-- Supplied records start --

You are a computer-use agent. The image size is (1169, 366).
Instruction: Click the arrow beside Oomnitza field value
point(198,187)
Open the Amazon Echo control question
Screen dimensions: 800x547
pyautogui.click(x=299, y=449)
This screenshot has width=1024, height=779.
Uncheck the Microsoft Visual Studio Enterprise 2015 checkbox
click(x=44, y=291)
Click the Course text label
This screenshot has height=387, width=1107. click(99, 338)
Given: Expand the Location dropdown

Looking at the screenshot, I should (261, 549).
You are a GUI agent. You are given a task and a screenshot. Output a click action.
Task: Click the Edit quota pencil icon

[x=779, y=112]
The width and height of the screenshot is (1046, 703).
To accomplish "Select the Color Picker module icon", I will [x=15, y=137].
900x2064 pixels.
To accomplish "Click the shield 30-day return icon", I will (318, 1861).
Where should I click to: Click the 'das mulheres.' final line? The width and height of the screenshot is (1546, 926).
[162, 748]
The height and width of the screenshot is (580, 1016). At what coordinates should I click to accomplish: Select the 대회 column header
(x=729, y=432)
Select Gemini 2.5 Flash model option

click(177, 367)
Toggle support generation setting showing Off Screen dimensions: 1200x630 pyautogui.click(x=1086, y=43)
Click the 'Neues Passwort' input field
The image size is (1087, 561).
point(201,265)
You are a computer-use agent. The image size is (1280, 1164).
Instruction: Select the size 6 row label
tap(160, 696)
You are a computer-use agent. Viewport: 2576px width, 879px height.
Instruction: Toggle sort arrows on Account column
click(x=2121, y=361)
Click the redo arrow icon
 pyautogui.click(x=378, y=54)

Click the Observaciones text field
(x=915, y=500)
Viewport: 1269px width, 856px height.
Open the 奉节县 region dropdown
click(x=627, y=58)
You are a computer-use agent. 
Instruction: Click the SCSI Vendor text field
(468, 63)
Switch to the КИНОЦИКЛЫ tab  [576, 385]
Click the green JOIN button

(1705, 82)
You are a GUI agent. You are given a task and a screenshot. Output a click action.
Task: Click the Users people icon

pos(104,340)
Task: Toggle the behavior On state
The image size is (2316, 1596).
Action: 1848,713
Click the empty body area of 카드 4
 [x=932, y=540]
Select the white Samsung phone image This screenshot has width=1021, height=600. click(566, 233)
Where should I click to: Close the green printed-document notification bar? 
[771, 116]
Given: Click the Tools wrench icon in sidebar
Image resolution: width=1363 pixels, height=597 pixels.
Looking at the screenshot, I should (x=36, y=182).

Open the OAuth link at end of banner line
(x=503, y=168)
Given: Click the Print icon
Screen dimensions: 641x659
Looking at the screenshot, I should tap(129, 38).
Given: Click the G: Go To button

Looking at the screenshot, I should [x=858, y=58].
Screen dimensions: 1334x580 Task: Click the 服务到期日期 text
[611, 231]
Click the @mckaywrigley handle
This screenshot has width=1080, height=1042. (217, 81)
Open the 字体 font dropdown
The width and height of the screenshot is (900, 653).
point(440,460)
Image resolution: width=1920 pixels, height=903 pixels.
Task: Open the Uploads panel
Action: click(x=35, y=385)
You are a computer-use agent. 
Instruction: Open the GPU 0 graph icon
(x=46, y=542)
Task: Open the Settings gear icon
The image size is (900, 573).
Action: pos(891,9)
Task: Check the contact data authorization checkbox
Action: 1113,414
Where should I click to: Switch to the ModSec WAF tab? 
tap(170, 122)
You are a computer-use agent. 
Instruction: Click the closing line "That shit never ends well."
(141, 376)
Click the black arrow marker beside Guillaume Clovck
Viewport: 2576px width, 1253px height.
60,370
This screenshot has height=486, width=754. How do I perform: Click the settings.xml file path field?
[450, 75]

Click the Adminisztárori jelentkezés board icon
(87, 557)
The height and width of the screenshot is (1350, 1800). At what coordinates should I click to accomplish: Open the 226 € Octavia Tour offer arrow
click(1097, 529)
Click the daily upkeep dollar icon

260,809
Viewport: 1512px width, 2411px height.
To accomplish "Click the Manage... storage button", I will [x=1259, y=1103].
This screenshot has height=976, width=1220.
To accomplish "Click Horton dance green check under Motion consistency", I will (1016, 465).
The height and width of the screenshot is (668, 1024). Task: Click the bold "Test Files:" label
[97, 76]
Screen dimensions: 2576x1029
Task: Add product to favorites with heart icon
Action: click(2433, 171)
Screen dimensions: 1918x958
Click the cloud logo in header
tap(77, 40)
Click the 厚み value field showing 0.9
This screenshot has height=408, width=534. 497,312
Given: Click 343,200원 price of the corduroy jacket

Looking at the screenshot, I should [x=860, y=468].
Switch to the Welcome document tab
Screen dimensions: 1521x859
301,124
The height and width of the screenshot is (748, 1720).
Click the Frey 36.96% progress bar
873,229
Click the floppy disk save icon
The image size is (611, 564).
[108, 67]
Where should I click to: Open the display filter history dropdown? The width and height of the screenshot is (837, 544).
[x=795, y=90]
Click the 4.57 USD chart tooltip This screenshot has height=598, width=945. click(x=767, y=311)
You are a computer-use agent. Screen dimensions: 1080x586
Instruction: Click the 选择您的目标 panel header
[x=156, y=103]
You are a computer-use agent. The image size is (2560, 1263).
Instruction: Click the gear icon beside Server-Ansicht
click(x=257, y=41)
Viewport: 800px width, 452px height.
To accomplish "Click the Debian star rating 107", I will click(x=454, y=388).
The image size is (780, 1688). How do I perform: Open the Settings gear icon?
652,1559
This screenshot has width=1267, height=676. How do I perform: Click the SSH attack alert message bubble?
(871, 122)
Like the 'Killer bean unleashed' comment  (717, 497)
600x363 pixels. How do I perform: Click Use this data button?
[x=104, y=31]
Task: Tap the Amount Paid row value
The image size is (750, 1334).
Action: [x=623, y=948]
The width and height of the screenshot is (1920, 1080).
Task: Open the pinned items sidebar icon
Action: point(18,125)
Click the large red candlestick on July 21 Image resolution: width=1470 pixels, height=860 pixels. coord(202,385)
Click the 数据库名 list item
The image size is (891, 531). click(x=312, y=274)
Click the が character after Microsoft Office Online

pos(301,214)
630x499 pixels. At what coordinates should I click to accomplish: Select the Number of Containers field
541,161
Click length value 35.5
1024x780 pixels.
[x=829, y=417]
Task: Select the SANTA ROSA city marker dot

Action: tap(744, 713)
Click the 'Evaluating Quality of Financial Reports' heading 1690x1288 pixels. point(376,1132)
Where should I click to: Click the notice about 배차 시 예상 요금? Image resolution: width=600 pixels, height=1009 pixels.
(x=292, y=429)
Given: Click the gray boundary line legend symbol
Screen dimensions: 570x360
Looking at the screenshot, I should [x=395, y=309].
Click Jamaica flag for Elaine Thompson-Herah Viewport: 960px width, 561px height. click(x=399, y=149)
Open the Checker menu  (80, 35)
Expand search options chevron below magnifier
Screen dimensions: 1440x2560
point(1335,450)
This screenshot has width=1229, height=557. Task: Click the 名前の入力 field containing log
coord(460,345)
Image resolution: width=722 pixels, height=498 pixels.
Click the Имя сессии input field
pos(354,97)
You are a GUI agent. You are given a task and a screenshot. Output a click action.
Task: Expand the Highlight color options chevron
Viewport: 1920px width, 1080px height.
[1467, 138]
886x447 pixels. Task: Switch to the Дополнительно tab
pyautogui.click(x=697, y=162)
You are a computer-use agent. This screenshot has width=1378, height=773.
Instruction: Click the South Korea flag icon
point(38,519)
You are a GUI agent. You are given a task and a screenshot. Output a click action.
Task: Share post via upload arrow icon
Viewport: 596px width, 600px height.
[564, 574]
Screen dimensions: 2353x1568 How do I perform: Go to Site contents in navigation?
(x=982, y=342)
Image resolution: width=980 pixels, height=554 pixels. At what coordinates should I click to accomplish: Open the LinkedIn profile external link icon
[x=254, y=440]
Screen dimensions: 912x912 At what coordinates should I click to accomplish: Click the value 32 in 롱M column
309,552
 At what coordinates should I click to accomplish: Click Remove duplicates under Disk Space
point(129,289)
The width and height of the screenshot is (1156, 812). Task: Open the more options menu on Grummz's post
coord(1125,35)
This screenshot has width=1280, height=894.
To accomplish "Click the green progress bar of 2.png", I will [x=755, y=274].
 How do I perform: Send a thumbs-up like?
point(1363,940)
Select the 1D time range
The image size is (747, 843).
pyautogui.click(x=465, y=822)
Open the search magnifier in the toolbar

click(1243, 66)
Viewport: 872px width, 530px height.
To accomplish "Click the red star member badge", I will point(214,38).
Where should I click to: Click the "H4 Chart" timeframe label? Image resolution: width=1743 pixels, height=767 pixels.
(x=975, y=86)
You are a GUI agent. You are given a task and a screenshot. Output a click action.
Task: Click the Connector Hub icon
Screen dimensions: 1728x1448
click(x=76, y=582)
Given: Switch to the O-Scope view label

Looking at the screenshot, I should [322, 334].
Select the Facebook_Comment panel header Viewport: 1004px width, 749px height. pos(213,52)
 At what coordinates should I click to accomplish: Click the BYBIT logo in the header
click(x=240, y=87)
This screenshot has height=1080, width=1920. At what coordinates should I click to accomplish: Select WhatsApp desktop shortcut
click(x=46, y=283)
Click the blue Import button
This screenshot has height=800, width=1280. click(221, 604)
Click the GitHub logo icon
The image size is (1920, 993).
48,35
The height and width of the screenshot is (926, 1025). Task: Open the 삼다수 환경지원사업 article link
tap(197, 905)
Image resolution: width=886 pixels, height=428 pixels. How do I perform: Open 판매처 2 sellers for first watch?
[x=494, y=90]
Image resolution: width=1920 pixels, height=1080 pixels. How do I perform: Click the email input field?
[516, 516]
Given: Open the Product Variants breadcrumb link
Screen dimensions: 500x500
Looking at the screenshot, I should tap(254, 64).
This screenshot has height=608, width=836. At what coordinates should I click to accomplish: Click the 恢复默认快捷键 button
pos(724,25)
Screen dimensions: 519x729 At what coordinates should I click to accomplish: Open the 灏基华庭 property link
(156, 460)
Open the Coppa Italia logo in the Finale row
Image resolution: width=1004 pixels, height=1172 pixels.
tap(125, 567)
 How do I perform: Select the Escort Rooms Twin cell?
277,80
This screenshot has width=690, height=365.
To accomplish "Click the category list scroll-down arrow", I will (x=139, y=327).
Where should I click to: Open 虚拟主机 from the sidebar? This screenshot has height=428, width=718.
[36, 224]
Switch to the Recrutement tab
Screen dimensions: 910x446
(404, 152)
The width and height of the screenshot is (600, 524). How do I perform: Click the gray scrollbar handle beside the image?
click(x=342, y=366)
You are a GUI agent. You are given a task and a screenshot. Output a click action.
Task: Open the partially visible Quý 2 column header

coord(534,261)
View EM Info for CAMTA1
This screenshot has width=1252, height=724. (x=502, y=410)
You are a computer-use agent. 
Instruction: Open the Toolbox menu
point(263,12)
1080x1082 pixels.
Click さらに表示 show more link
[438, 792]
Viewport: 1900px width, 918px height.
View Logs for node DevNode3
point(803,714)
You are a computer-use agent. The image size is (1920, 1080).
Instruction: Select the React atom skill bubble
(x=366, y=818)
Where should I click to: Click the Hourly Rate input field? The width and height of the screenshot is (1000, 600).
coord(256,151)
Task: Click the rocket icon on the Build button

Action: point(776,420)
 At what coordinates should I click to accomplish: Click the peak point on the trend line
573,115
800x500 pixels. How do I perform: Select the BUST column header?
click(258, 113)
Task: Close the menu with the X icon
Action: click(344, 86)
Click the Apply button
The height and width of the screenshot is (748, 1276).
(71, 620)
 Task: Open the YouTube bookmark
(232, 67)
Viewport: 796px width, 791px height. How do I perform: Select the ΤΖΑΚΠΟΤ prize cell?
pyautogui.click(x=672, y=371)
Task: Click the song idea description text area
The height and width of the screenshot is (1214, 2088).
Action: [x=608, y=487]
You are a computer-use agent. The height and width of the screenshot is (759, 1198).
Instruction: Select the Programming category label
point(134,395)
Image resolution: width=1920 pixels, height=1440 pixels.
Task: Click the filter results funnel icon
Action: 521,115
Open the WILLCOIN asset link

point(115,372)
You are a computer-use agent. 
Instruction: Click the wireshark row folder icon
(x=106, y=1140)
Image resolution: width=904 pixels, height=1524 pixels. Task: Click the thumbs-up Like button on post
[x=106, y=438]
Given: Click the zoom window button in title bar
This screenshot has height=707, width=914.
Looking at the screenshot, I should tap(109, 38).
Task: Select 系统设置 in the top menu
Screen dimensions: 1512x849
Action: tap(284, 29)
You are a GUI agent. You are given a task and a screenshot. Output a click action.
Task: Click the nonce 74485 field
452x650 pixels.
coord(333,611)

-- Supplied records end --

Put the lines of the listing into a numbered list, starting with the line containing "Given: Switch to the O-Scope view label" and going on through the line containing "[x=494, y=90]", and leave out any blank lines.

▶ **In response**:
1. Given: Switch to the O-Scope view label
2. Looking at the screenshot, I should [322, 334].
3. Select the Facebook_Comment panel header Viewport: 1004px width, 749px height. pos(213,52)
4.  At what coordinates should I click to accomplish: Click the BYBIT logo in the header
5. click(x=240, y=87)
6. This screenshot has height=1080, width=1920. At what coordinates should I click to accomplish: Select WhatsApp desktop shortcut
7. click(x=46, y=283)
8. Click the blue Import button
9. This screenshot has height=800, width=1280. click(221, 604)
10. Click the GitHub logo icon
11. The image size is (1920, 993).
12. 48,35
13. The height and width of the screenshot is (926, 1025). Task: Open the 삼다수 환경지원사업 article link
14. tap(197, 905)
15. Image resolution: width=886 pixels, height=428 pixels. How do I perform: Open 판매처 2 sellers for first watch?
16. [x=494, y=90]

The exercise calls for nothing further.